**EXERCISE OBJECTIVE:**
Set out exactly, line by line, the stretch of data below that begins at the line containing "ยอมรับคุกกี้ (384, 1996)" and ends at the line containing "XLSX (349, 619)", with both ends kept.

+---+

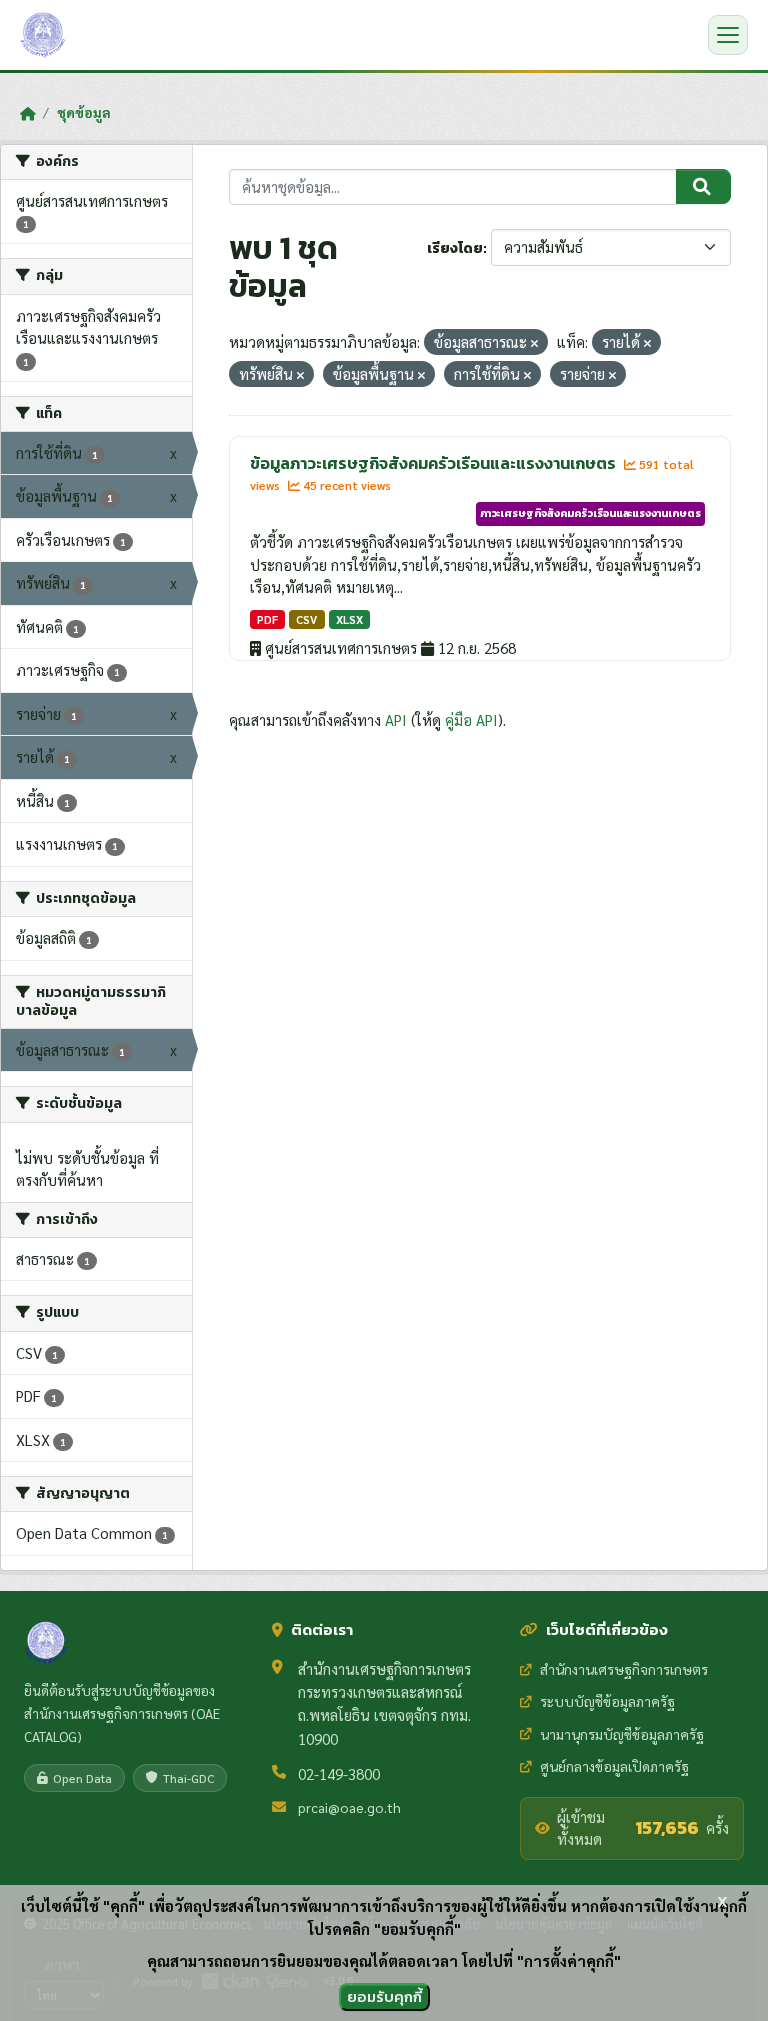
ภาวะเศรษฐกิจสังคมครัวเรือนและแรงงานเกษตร (590, 513)
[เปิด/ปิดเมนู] (728, 35)
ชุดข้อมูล (84, 112)
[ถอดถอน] (534, 343)
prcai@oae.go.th (349, 1807)
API (396, 719)
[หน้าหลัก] (27, 113)
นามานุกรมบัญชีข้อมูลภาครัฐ (622, 1734)
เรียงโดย (455, 248)
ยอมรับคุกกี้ (384, 1996)
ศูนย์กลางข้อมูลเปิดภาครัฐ (614, 1766)
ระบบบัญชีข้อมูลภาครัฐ (607, 1701)
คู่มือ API (471, 719)
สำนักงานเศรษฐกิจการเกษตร (624, 1669)
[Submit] (703, 187)
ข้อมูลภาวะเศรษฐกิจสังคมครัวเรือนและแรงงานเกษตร (434, 463)
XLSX (349, 619)
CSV (306, 619)
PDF (267, 619)
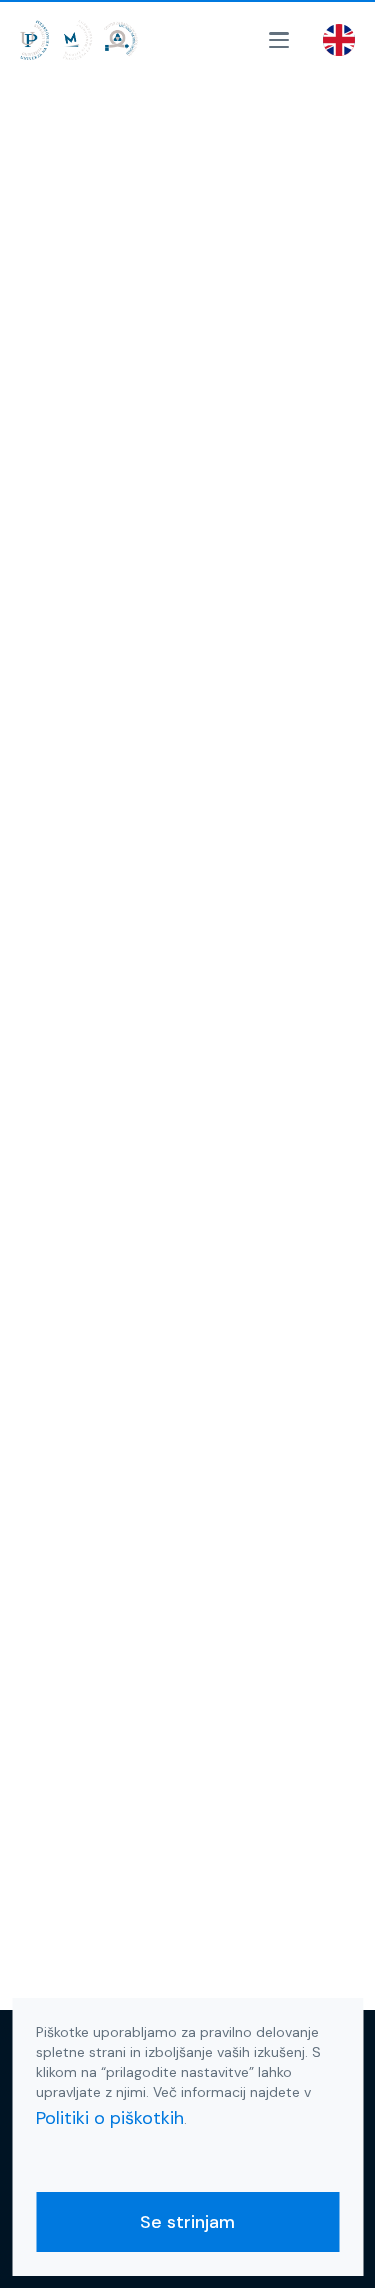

+---+

**ANSWER TO THE EXERCISE:**
ยอมรับคุกกี้ (384, 1996)
ศูนย์กลางข้อมูลเปิดภาครัฐ (614, 1766)
ระบบบัญชีข้อมูลภาครัฐ (607, 1701)
คู่มือ API (471, 719)
สำนักงานเศรษฐกิจการเกษตร (624, 1669)
[Submit] (703, 187)
ข้อมูลภาวะเศรษฐกิจสังคมครัวเรือนและแรงงานเกษตร (434, 463)
XLSX (349, 619)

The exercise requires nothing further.